共犯エスプレッソ
「真ちゃん……」
「さっきから何度も。何なのだよ高尾」
 幾分怒気を孕んだような声音に思わず目を瞑る。
 ありえないじゃないか。男が男を好きになる。それだけならまだしも、相手があの堅物の真ちゃんだなんて。女すらも寄せ付けない雰囲気を醸している彼に、やすやすと心の内をひけらかすことなんて、出来るはずがない。
「何でも。リヤカー置き場、だいぶ汚れたな」
 俺の自転車にリヤカーを連結させた、通称チャリアカーは、毎日真ちゃんの家のガレージに置き、そこから俺は自転車で自宅へと戻る。入学してそう日も経ないうちに、ひょんな切っ掛けから真ちゃんを牽引して登下校するようになった。

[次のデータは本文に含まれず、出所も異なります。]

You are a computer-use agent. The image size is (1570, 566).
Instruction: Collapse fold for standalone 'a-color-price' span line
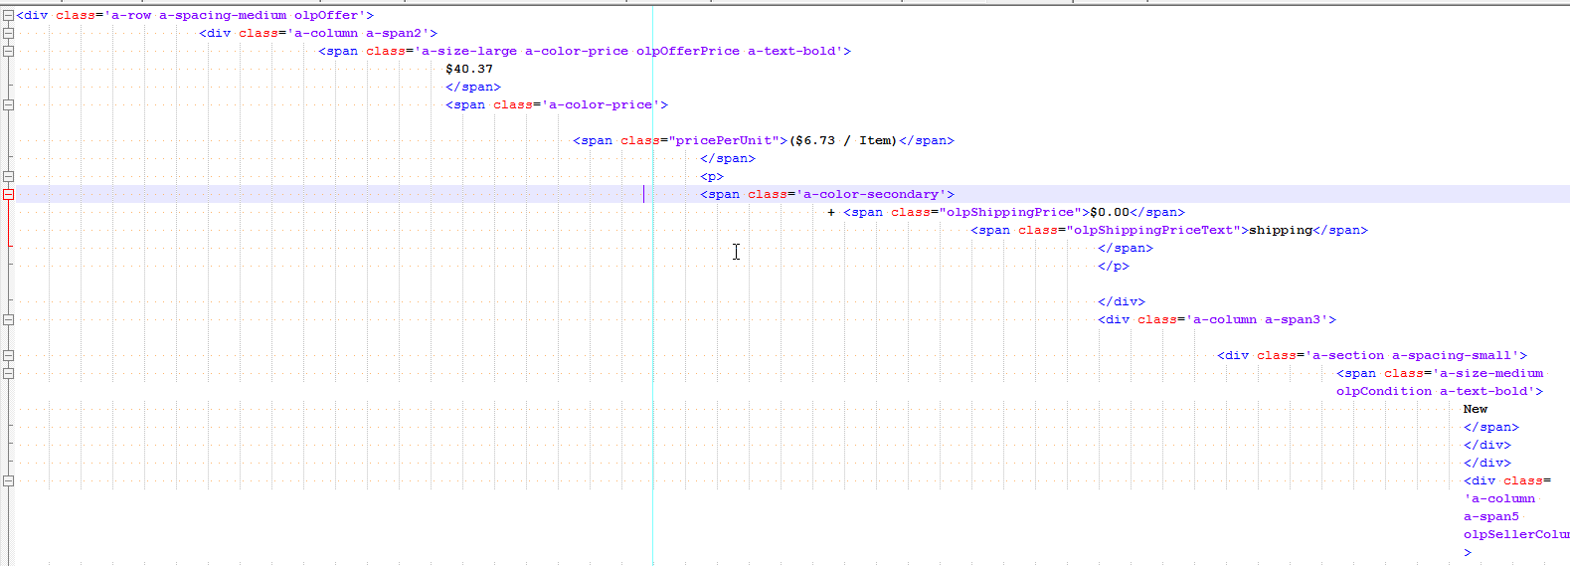coord(8,104)

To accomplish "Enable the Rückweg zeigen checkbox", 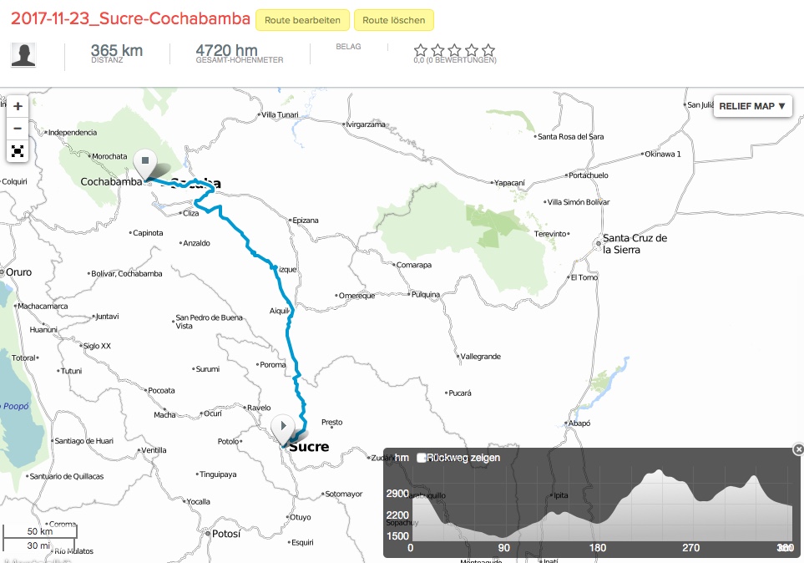I will point(422,458).
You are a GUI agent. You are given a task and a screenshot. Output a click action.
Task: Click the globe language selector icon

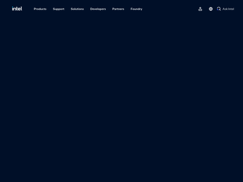point(211,9)
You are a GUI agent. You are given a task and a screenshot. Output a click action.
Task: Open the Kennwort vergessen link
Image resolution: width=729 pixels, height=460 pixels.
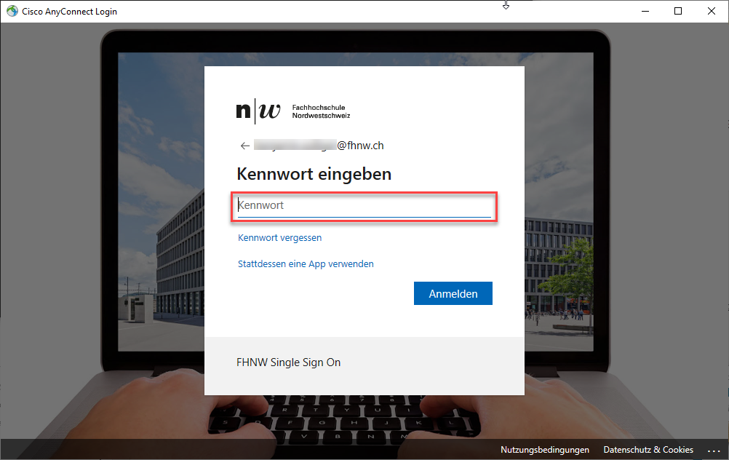click(x=279, y=238)
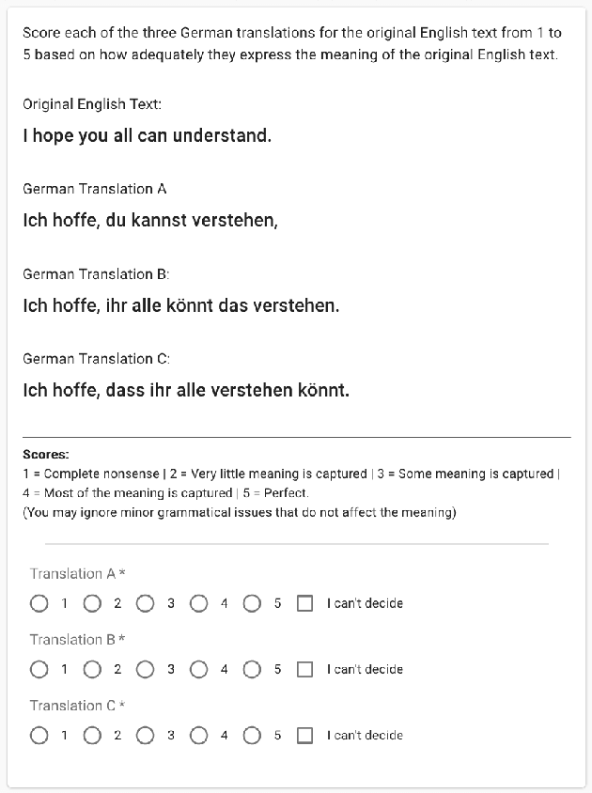The width and height of the screenshot is (592, 793).
Task: Give Translation B a score of 4
Action: [x=198, y=669]
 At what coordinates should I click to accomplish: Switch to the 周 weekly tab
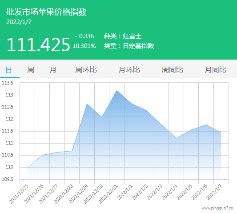[x=31, y=70]
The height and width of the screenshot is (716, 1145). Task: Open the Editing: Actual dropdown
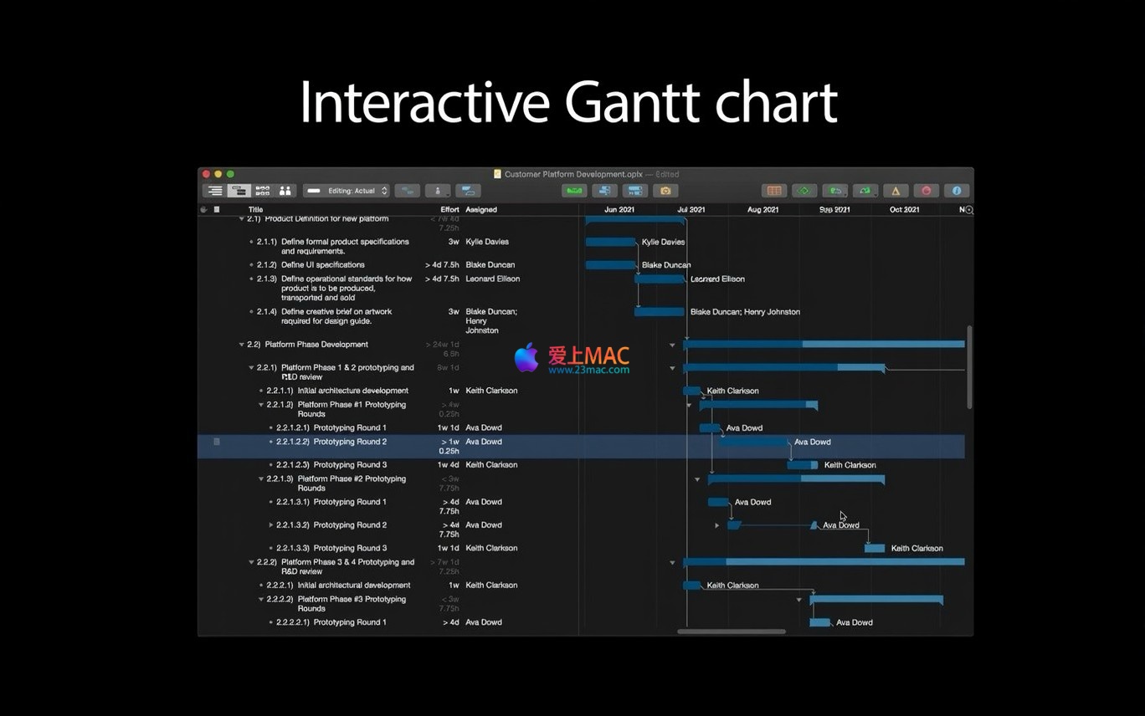coord(347,191)
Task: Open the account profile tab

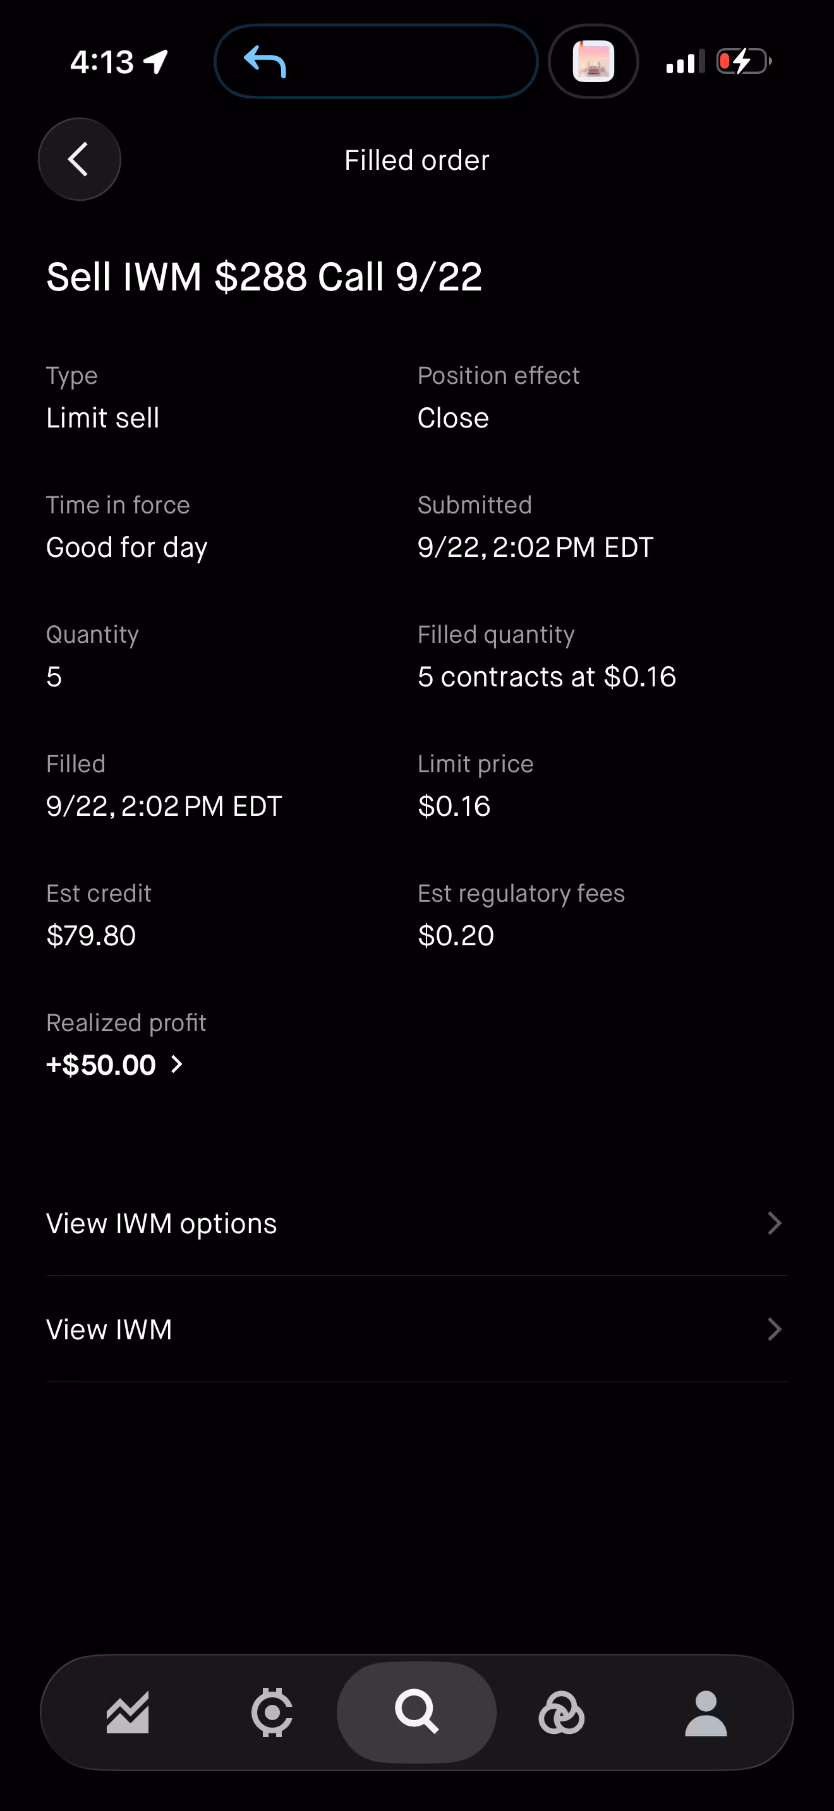Action: tap(705, 1713)
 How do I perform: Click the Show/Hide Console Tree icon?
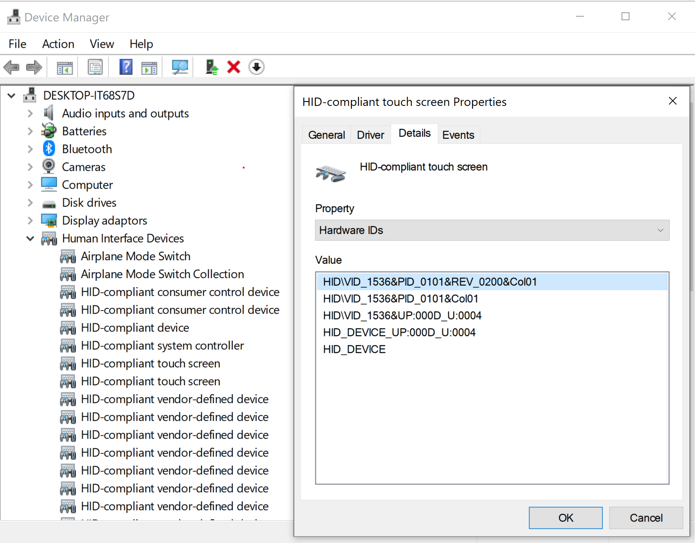[65, 67]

 ガレージの汚れは、真ちゃんと俺が過ごした月日を示す愛すべき汚れ。
「ああ。今度の日曜の午後にでも、掃除をしよう。お前も勿論やるのだよ、高尾」
 へいへい、お座なりの返答を投げ飛ばし、自転車を外せばそこにまたがり、明日な、といつもの声掛けをする。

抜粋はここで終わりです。